Note that we can rewrite the problem as
$$
\eqalign{
& \left\{ \matrix{
n_{\,1} < n_{\,2} < n_{\,3} < \cdots < n_{\,q - 1} < n_{\,q} \hfill \cr
n_{\,1} + n_{\,2} + n_{\,3} + \cdots + n_{\,q - 1} + n_{\,q} = s \hfill \cr} \right. \cr
& \quad \quad \Downarrow \cr
& \left\{ \matrix{
n_{\,1} \le n_{\,2} - 1 \le n_{\,3} - 2 \le \cdots \le n_{\,q - 1} - \left( {q - 2} \right) \le n_{\,q} - \left( {q - 1} \right) \hfill \cr
n_{\,1} + \left( {n_{\,2} - 1} \right) + \cdots + \left( {n_{\,q} - \left( {q - 1} \right)} \right) = s - \left( \matrix{
q \cr
2 \cr} \right) \hfill \cr} \right. \cr
& \quad \quad \Downarrow \cr
& \left\{ \matrix{
m_{\,1} \le m_{\,2} \le \cdots \le m_{\,q - 1} \le m_{\,q} \hfill \cr
m_{\,1} + m_{\,2} + \cdots + m_{\,q - 1} + m_{\,q} = s - \left( \matrix{
q \cr
2 \cr} \right) \hfill \cr} \right. \cr}
$$
That means that:
- if $1 \le m_1$, which means $ m_k \in \mathbb N$, then the number you are looking for is the
number of partitions of $s -\binom{q}{2}$ into $q$ parts;
- if $0 \le m_1$, which means $ 0 \le m_k \in \mathbb Z$, then the number you are looking for is the
number of partitions of $s -\binom{q}{2}$ into at most $q$ parts.

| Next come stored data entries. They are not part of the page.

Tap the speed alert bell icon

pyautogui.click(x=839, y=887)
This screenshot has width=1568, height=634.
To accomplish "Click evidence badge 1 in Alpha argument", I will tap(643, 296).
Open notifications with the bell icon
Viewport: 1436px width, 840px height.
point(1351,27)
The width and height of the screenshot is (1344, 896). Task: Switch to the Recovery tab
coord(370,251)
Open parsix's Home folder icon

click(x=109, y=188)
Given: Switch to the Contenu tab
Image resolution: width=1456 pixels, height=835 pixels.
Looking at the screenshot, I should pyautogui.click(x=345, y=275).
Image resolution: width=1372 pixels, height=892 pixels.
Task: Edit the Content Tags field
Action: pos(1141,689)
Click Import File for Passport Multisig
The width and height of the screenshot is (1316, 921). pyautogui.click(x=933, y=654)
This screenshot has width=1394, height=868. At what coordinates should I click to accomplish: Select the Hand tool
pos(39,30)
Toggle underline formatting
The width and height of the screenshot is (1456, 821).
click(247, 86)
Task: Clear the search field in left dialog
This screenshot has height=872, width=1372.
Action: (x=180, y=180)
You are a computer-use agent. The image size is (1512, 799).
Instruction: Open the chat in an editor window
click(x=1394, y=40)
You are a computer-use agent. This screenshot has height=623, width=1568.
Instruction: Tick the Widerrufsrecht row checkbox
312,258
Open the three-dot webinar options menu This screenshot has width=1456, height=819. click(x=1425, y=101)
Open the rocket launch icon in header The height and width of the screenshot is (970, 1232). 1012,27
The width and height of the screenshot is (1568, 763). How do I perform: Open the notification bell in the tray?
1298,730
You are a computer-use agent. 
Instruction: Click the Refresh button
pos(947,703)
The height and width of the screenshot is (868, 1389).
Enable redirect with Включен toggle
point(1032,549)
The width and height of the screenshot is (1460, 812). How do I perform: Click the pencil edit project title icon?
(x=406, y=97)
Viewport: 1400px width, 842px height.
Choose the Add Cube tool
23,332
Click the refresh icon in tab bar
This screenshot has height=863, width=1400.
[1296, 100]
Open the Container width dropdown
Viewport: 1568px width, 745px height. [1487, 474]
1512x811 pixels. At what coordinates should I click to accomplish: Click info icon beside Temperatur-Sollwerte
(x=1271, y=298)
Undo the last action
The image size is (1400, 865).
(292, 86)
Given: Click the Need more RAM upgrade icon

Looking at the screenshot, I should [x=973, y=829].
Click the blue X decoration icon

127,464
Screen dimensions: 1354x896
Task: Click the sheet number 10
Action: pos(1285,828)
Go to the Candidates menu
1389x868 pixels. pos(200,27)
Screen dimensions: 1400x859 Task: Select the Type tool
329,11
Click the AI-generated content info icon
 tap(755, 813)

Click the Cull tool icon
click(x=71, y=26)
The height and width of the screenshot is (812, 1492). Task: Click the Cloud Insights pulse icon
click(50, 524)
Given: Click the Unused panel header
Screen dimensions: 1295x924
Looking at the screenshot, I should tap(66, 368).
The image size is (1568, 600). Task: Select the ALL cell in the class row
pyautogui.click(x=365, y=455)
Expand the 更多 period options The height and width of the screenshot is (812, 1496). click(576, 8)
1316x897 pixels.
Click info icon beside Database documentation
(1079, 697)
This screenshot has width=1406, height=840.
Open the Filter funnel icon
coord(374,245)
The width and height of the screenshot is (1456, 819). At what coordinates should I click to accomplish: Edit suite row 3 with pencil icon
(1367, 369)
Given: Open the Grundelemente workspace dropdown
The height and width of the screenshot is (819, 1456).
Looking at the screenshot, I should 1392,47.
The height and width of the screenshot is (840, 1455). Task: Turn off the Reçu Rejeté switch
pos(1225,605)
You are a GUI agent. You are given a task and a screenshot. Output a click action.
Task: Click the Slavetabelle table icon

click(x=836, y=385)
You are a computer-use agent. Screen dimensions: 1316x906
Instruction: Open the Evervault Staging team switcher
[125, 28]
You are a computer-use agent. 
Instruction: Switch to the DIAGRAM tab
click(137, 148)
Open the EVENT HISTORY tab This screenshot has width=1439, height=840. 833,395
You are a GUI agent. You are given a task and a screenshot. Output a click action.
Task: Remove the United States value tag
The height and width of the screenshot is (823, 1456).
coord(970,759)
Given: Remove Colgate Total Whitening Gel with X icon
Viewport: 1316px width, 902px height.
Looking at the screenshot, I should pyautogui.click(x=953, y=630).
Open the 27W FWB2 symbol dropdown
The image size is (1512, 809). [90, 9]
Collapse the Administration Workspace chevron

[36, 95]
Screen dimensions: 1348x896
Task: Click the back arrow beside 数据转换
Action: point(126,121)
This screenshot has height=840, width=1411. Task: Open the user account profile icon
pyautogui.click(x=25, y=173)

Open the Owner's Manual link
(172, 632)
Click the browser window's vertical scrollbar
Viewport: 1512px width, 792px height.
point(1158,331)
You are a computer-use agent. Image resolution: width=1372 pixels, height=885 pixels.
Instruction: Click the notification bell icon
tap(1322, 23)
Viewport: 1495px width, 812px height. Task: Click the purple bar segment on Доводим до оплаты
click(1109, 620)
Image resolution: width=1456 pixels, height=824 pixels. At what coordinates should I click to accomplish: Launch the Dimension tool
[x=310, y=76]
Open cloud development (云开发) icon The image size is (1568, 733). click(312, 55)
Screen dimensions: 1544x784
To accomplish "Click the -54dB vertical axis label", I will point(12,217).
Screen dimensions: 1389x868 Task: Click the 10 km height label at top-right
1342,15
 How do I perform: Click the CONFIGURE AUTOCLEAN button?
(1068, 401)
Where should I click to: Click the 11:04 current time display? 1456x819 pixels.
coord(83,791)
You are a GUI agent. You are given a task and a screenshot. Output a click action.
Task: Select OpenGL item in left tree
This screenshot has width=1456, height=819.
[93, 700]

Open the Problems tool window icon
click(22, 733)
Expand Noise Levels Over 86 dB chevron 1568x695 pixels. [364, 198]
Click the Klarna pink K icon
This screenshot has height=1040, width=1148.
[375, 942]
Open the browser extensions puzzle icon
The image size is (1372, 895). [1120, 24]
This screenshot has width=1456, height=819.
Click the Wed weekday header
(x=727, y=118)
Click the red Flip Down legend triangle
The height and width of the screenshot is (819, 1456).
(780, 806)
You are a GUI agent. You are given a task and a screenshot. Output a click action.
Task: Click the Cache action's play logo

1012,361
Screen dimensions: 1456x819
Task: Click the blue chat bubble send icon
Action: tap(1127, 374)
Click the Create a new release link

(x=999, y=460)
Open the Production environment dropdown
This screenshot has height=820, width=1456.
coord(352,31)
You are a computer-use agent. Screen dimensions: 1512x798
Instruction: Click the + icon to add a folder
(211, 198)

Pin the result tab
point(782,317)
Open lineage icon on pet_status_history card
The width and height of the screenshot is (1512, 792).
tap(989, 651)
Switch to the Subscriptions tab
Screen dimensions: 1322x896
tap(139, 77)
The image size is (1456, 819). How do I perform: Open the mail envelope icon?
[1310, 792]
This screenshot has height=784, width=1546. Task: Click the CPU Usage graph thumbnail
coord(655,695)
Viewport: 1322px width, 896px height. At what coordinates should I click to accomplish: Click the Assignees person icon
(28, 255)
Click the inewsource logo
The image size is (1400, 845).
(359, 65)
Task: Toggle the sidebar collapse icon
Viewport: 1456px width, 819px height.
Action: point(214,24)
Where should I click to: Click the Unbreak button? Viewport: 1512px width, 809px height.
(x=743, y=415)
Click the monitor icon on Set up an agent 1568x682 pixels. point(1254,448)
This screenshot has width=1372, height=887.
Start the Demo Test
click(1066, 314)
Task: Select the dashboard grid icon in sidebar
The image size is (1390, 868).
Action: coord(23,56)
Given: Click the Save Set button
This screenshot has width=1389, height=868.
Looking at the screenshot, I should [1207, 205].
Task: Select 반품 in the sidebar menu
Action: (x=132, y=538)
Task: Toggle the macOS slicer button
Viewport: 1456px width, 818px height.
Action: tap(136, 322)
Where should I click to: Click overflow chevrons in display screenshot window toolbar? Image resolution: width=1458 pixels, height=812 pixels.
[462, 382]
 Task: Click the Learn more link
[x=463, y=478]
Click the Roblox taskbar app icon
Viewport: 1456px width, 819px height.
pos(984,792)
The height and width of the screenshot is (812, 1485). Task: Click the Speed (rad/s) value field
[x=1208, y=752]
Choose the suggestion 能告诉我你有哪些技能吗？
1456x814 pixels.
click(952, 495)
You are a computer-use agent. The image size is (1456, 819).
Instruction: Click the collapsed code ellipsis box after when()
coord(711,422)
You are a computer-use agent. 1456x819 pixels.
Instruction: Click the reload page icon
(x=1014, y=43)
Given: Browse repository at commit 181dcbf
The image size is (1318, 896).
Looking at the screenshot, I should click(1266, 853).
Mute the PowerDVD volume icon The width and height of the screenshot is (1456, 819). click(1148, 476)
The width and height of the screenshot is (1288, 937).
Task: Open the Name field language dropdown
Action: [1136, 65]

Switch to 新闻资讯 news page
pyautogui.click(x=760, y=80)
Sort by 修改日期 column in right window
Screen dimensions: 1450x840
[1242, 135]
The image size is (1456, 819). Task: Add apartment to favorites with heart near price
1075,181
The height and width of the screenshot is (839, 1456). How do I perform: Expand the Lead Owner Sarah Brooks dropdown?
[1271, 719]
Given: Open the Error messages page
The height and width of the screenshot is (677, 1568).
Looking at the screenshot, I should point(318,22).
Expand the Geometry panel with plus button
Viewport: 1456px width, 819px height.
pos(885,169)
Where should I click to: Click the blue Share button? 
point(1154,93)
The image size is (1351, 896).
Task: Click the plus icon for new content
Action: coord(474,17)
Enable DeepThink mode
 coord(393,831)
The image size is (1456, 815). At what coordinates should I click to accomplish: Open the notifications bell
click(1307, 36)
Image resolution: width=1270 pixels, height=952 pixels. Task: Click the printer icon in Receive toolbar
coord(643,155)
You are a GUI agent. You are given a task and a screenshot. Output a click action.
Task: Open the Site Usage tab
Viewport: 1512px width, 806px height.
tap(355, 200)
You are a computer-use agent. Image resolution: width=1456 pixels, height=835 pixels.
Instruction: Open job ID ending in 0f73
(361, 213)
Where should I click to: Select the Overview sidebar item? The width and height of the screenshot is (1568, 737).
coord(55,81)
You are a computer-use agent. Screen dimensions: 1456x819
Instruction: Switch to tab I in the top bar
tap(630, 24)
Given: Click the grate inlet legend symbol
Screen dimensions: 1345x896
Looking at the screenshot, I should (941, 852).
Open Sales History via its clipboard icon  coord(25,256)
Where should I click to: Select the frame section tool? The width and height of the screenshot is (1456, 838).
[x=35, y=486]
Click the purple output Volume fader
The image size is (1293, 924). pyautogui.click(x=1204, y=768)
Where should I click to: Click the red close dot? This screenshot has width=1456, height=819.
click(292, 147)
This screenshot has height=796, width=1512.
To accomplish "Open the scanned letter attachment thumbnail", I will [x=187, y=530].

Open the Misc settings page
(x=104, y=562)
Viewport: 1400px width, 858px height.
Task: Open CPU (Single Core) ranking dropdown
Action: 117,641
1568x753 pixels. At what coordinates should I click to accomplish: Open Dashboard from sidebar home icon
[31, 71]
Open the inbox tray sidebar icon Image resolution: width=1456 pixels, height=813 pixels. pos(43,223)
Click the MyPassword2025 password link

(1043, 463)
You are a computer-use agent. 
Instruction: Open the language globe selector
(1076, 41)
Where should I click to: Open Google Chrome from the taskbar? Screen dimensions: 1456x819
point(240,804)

You can then refer to this Wikipedia article about partitions with restricted part size/number and to the vast literature on the subject.
Keeping instead with your approach, which is a valid alternative, we have
$$
\eqalign{
& \left\{ \matrix{
0 < n_{\,1} < n_{\,2} < n_{\,3} < \cdots < n_{\,q - 1} < n_{\,q} \hfill \cr
n_{\,1} + n_{\,2} + n_{\,3} + \cdots + n_{\,q - 1} + n_{\,q} = s \hfill \cr} \right. \cr
& \quad \quad \Downarrow \cr
& \left\{ \matrix{
1 \le n_{\,1} = m_{\,1} \hfill \cr
1 \le m_{\,k} = n_{\,k} - n_{\,k - 1} \quad \left| {\;2 \le k \le q} \right. \hfill \cr
qm_{\,1} + \left( {q - 1} \right)m_{\,2} + \cdots + 2m_{\,q - 1} + 1m_{\,q} = s \hfill \cr} \right. \cr
& \quad \quad \Downarrow \cr
& \left\{ \matrix{
0 \le p_{\,q + 1 - k} = m_{\,k} - 1 \hfill \cr
1p_{\,1} + 2p_{\,2} + \cdots + q\,p_{\,q} = s - \left( \matrix{
q + 1 \cr
2 \cr} \right) \hfill \cr} \right. \cr}
$$
In your example with $q=5$ we have that, if we take the polynomial
$$
\eqalign{
& P(x) = \left( {x^{\,1} \cdot x^{\,2} \cdot \cdots \cdot x^{\,5} } \right)\underbrace {\left( {x^{\,1} + x^{\,2} + \cdots + x^{\,5} } \right)\left( {x^{\,1} + x^{\,2} + \cdots + x^{\,5} } \right) \cdots \left( {x^{\,1} + x^{\,2} + \cdots + x^{\,5} } \right)}_{s - 1\, \le \,t\,{\rm terms}} \cr
& = \cdots + x^{\left( {\scriptstyle 6 \atop
\scriptstyle 2} \right)} x^{\,1\,k_{\,1} } x^{\,2\,k_{\,2} } \cdots x^{\,5\,k_{\,5} } + \cdots \quad \left| {\;0 \le k_{\,1} + k_{\,2} + \cdots + k_{\,5} = t} \right. \cr}
$$
we do get
$$
\left[ {x^{\,s} } \right]P(x) = {\rm number}\,{\rm of}\,{\rm solutions}\left\{ \matrix{
1 \le \left( {k_{\,j} + 1} \right) \hfill \cr
1\,\left( {k_{\,1} + 1} \right) + 2\,\left( {k_{\,2} + 1} \right) + \cdots + 5\left( {k_{\,5} + 1} \right) = s \hfill \cr} \right.
$$
Instead of the above, especially for analysis purposes, we have better to consider the fractional function (which has an infinite power expansion)
$$
F(x) = {x \over {1 - x}}{{x^{\,2} } \over {1 - x^{\,2} }} \cdots {{x^{\,5} } \over {1 - x^{\,5} }} = x^{\left( {\scriptstyle 6 \atop
\scriptstyle 2} \right)} {1 \over {1 - x}}{1 \over {1 - x^{\,2} }} \cdots {1 \over {1 - x^{\,5} }}
$$
and this seems to be what your book is suggesting.